_TO DO:_
The required answer is the run of lines from the one holding "Task: Open the briefcase icon in header" to the end of the data below, copied exactly and free of pictures.
Content starts
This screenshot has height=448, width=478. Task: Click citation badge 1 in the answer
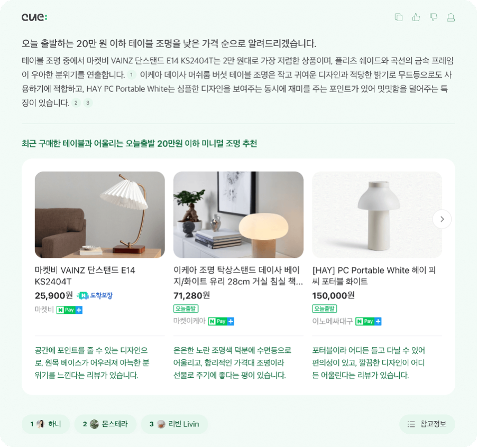pyautogui.click(x=131, y=74)
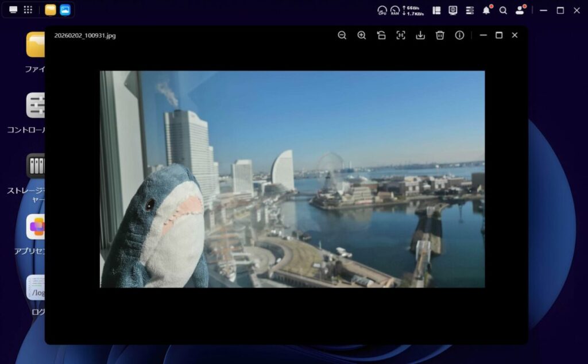588x364 pixels.
Task: Click the RAM usage gauge
Action: pos(395,10)
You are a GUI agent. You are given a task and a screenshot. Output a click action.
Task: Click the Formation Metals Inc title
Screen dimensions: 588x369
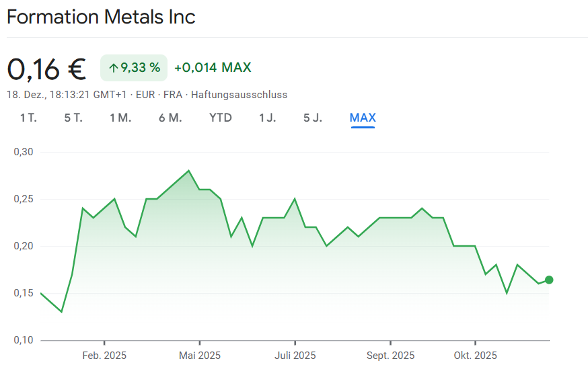(x=101, y=17)
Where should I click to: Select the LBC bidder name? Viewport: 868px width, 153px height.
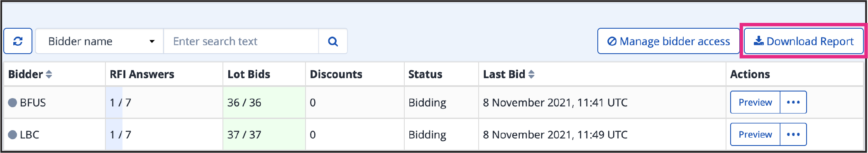click(29, 135)
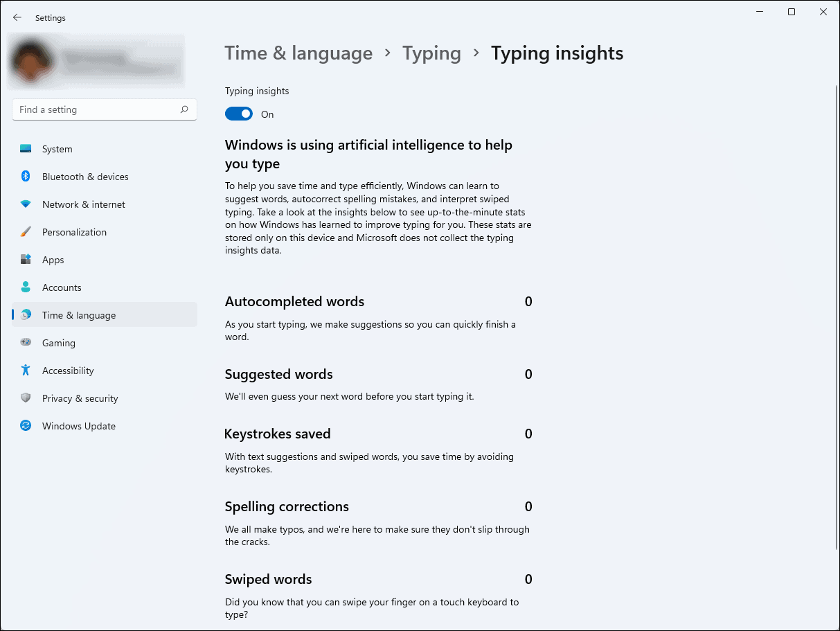Image resolution: width=840 pixels, height=631 pixels.
Task: Open Apps settings from the sidebar
Action: coord(25,260)
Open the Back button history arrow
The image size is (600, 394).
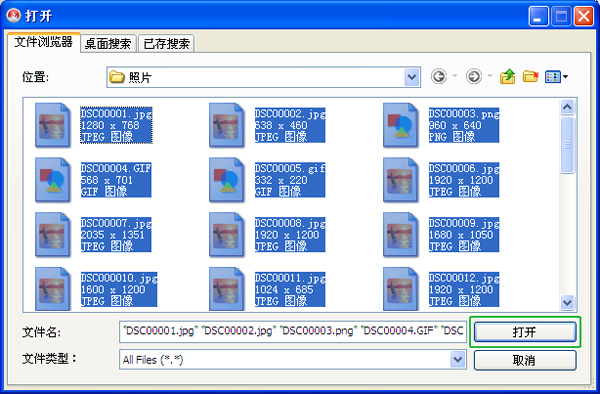click(x=455, y=76)
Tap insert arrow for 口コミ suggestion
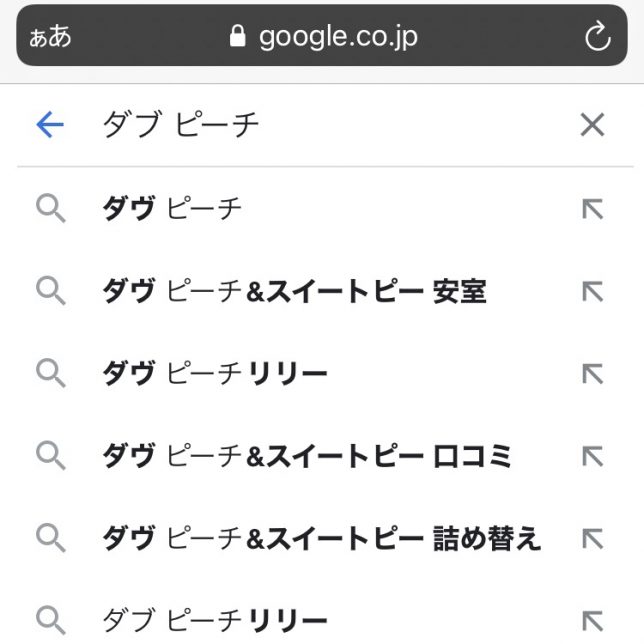644x644 pixels. (x=592, y=456)
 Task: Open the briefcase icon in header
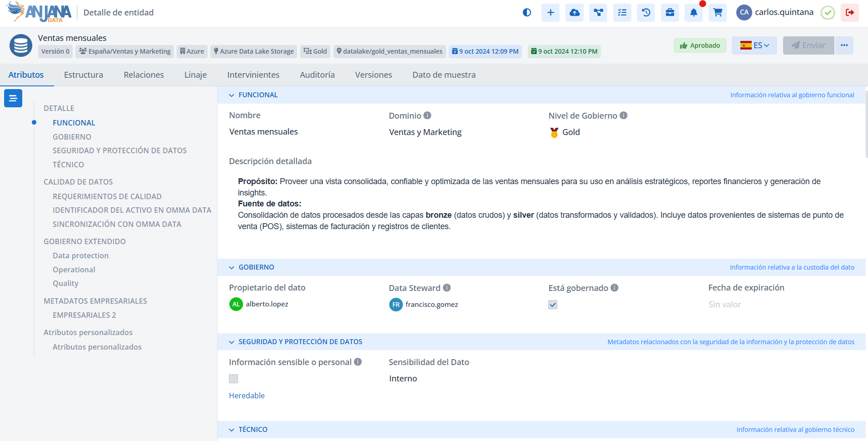click(x=670, y=13)
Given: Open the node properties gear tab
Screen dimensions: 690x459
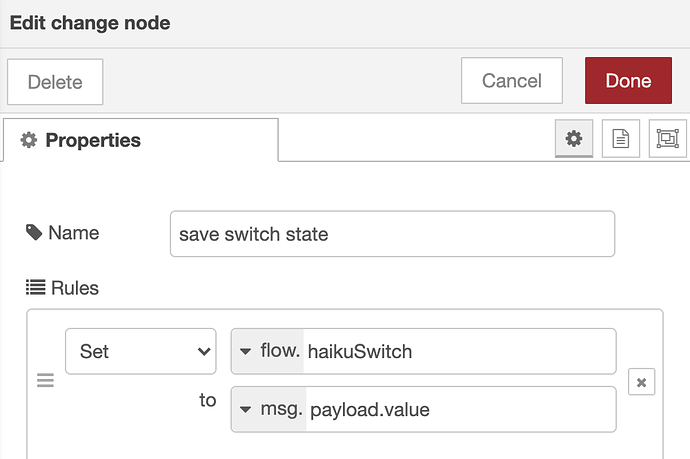Looking at the screenshot, I should coord(574,139).
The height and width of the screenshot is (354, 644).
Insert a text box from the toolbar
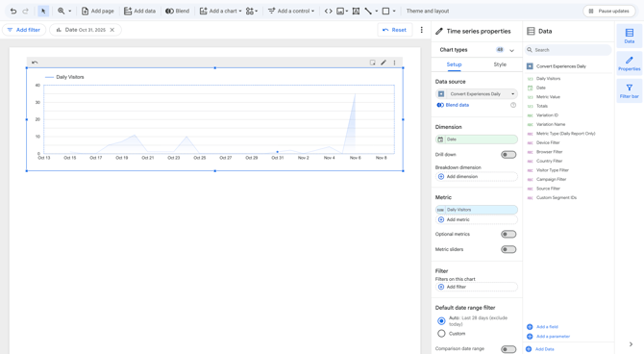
Content ends
_WRITTEN SOLUTION:_
 Task: Open the briefcase icon in header
click(x=670, y=13)
Given: Open the node properties gear tab
Screen dimensions: 690x459
Looking at the screenshot, I should coord(574,139).
The height and width of the screenshot is (354, 644).
Insert a text box from the toolbar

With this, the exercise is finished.